Par un mémoire en défense enregistré le 18 septembre 2023, le préfet de la Gironde informe la cour de l'exécution du transfert de M. B... vers la Croatie

le 25 avril 2023.

Vu les autres pièces du dossier.

M. B... a obtenu le bénéfice de l'aide juridictionnelle totale par une décision du 25 avril 2023.

Vu :

- la convention européenne de sauvegarde des droits de l'homme et des libertés fondamentales ;

- le règlement (UE) n° 604/2013 du Parlement européen et du Conseil

du 26 juin 2013 ;

- le code de l'entrée et du séjour des étrangers et du droit d'asile ;

- la loi n° 91-647 du 10 juillet 1991 ;

- le code de justice administrative.

La présidente de la formation de jugement a dispensé la rapporteure publique, sur sa proposition, de prononcer des conclusions à l'audience.

Les parties ont été régulièrement averties du jour de l'audience.

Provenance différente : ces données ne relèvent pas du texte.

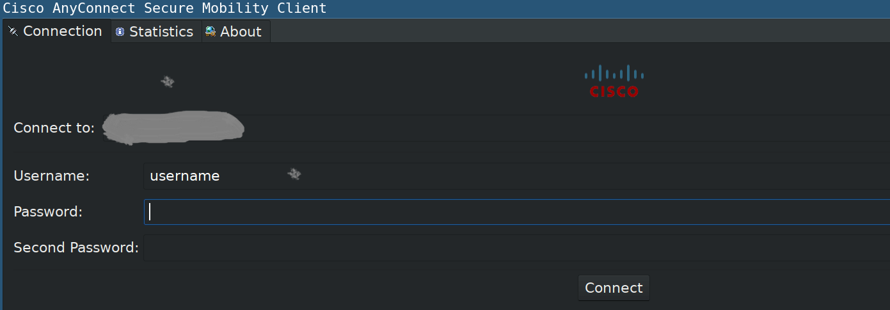Click the Connect button
This screenshot has height=310, width=890.
614,288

Ont été entendus au cours de l'audience publique :

- le rapport de M. Olivier Cotte,

- et les observations de Me Dufraisse, représentant M. B....

Considérant ce qui suit :

1. M. B..., ressortissant afghan né le 1er janvier 2001, est entré en France

le 20 octobre 2022 afin de solliciter l'asile. Au vu du relevé de ses empreintes digitales, il a été constaté qu'il avait introduit une demande similaire en Croatie le 16 septembre 2022. Le préfet de la Gironde a saisi le 7 décembre 2022 d'une demande de prise en charge les autorités croates, qui ont répondu positivement par une décision du 7 février 2023. Par un arrêté du 13 février 2023, le préfet de la Gironde a prononcé le transfert de l'intéressé aux autorités croates. Par un jugement du 10 mars 2023 dont M. B... relève appel, le magistrat désigné par la présidente du tribunal administratif de Bordeaux a rejeté sa demande d'annulation de cet arrêté préfectoral.

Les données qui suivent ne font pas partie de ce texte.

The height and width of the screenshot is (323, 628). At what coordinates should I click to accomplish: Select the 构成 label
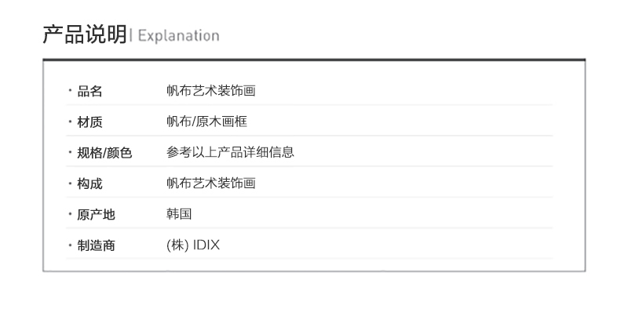(89, 184)
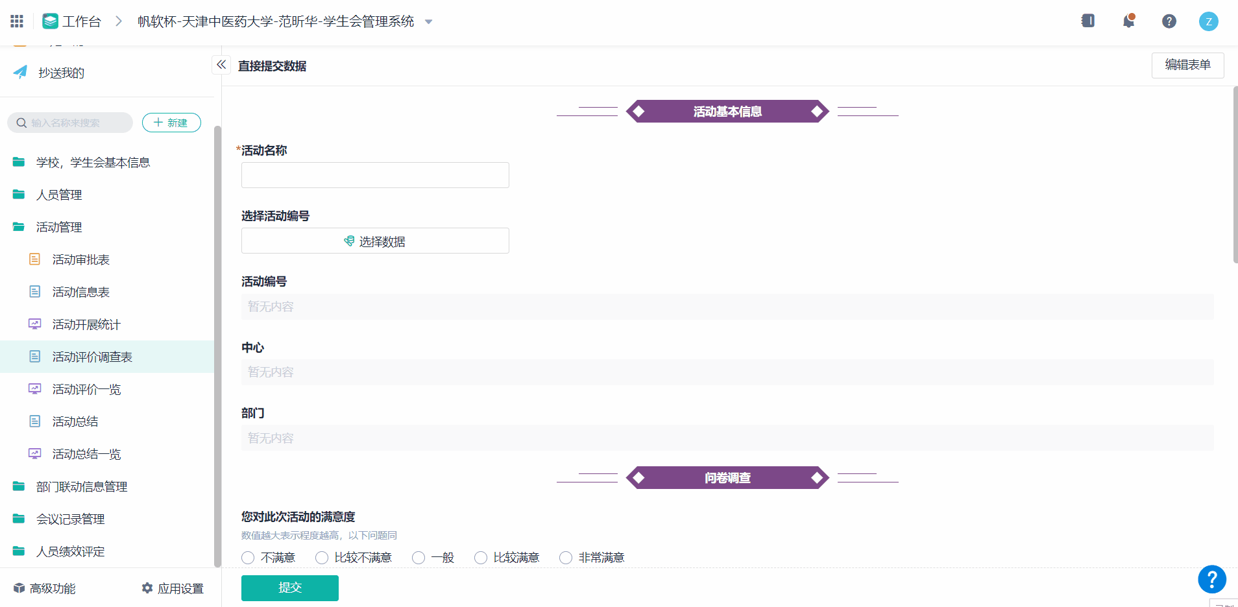Open 抄送我的 paper plane item
1238x607 pixels.
point(61,73)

2. Aux termes du 2 de l'article 3 du règlement du Parlement européen et du Conseil du 26 juin 2013 établissant les critères et mécanismes de détermination de l'Etat membre responsable de l'examen d'une demande de protection internationale introduite dans l'un des Etats-membres par un ressortissant d'un pays tiers ou un apatride : " (...) Lorsqu'il est impossible de transférer un demandeur vers l'Etat membre initialement désigné comme responsable parce qu'il y a de sérieuses raisons de croire qu'il existe dans cet Etat membre des défaillances systémiques dans la procédure d'asile et les conditions d'accueil des demandeurs, qui entrainent un risque de traitement inhumain ou dégradant au sens de l'article 4 de la charte des droits fondamentaux de l'Union européenne, l'Etat membre procédant à la détermination de l'Etat membre responsable poursuit l'examen des critères énoncés au chapitre III afin d'établir si un autre Etat membre peut être désigné comme responsable ". Aux termes de l'article 17 de ce règlement : " 1. Par dérogation à l'article 3, paragraphe 1, chaque État membre peut décider d'examiner une demande de

protection internationale qui lui est présentée par un ressortissant de pays tiers ou un apatride, même si cet examen ne lui incombe pas en vertu des critères fixés dans le présent règlement. (...) / 2. L'État membre dans lequel une demande de protection internationale est présentée et qui procède à la détermination de l'État membre responsable, ou l'État membre responsable, peut à tout moment, avant qu'une première décision soit prise sur le fond, demander à un autre État membre de prendre un demandeur en charge pour rapprocher tout parent pour des raisons humanitaires fondées, notamment, sur des motifs familiaux ou culturels, même si cet autre État membre n'est pas responsable au titre des critères définis aux articles 8 à 11 et 16. (...) ". Si la mise en œuvre, par les autorités françaises, des dispositions de l'article 17 du règlement n° 604/2013 doit être assurée à la lumière des exigences définies par les dispositions du second alinéa de l'article 53-1 de la Constitution, en vertu desquelles les autorités de la République ont toujours le droit de donner asile à tout étranger persécuté en raison de son action en faveur de la liberté ou qui sollicite la protection de la France pour un autre motif, la faculté laissée à chaque État membre de décider d'examiner une demande de protection internationale qui lui est présentée par un ressortissant de pays tiers ou un apatride, même si cet examen ne lui incombe pas en vertu des critères fixés dans le règlement précité, est discrétionnaire et ne constitue nullement un droit pour les demandeurs d'asile.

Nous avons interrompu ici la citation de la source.